Now, let us consider that we have a system of two members, A and B, having privateA, publicA and privateB, publicB as their private and public keys respectively.For instance, assume that A wants to send a message, M, to B. To do that with safety, first A encrypts his/her message in the following way:

publicB(privateA(M)) = C .

Since publicB is available for everybody and privateA is known by A himself/herself, this encryption can be easily done by A.

When B receives this message in a crypted form, which is represented as C, s/he follows the procedure below:

publicA(privateB(C)) = M' ,

which only needs the keys publicA and privateB that are known by B. Figure 1 shows this message passing. It uses M instead of M' since their equality is proved below.

If we consider the entire process done by A and B, then we can write:

 M' = publicA(privateB(publicB(privateA(M))))
    = publicA(privateB(publicB(D))   { D = privateA(M)         }
    = publicA(D)                     { by property of the keys }
    = publicA(privateA(M))
    = M                              { by property of the keys }.

As we can see above, the receiver, B, uses the public key of A to decrypt the crypted messages whose claimed author is A. If the owner of this message is not A - assuming the private key of A is known only by A - then the resulting text M' is not equal to M. In such a situation, since C is not decrypted properly, actually with proper key, the final text M' is a meaningless string of characters. Hence, this means the claim is false and the authorship of the message is not verified.

To summarize, in public key cryptosystems, a sender can use his/her private key as his/her digital signature. Since it is only known by him/her a forgery of the signature is not possible with todays algorithms. At the other side of the communication link, the receiver can confirm the authorship of the message by using the public key of the claimed sender; so the public key provides an accurate authentication for the receiver. On the other hand, by crypting the message also with the receivers public key a sender, the sender prevents the intruders to obtain the message in the plain form. Although the intruders can know the public key of the sender, they still need the private key of the receiver to decrypt the overheared message. Hence, as long as the the private key is private to the receiver the overheared messages do not contain any meaning for the intruders.

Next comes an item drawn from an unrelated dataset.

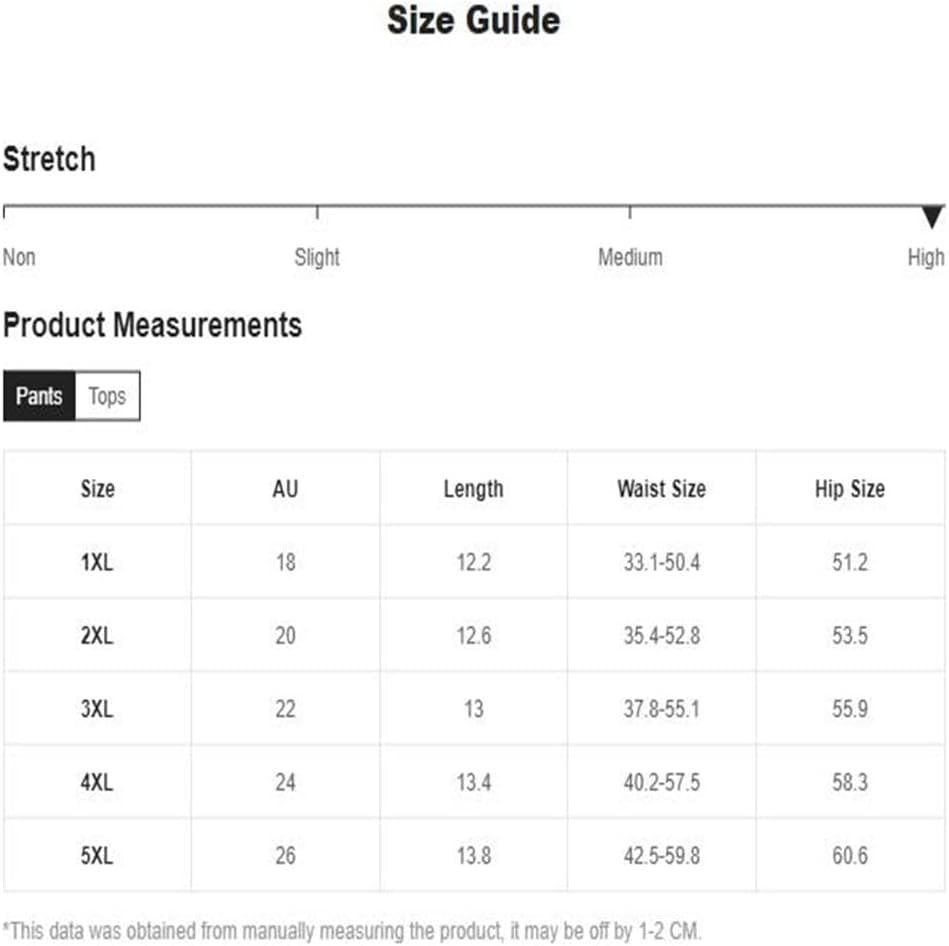Select the 1XL size row
Image resolution: width=949 pixels, height=946 pixels.
coord(474,562)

In some public key cryptosystems, some problems may arise in distribution of the public key to the other members of the system. Use of the 'certificates' in such cases can solve the problem. For instance, assume that there is 'supervisor', S, in the system whose public key is known by everyone. When a new member, say A, is accepted to the system s/he gets a message from S mentioning that 'A's public key is publicA'. This message becomes the certificate of A. After receiving his/her certificate, A includes it with his/her signed messages and sends to the other members in the system (Note that, A only signs its message, not the certificate; but, certainly, the certificate and A's message, both, are encrypted with receiver's public key before they are sent). When a member receives that kind of message from A, by using the public key of S, s/he can decrypt the certificate of A and obtain the public key of A. Following that the receiver can immidiately verify the signature of A by using the public key of A; and since this public key is certified by S whom everybody trusts in the system , the receiver knows that A's public key is really A's.

References:

[1] Cormen, T. H.; Leiserson, C. E.; Rivest, R. L., "Introduction to Algorithms", McGraw-Hill, 1991, New York, pp:831-837.

[2] Harel, D., "Algorithmics: The Spirit of Computing", Addison-Wesley, 1992, Massachusetts, pp: 325-331.

[3] Kafura, D., "CS5204 Operating Systems: Lecture Notes", Virginia Tech, Spring 1995, Virginia.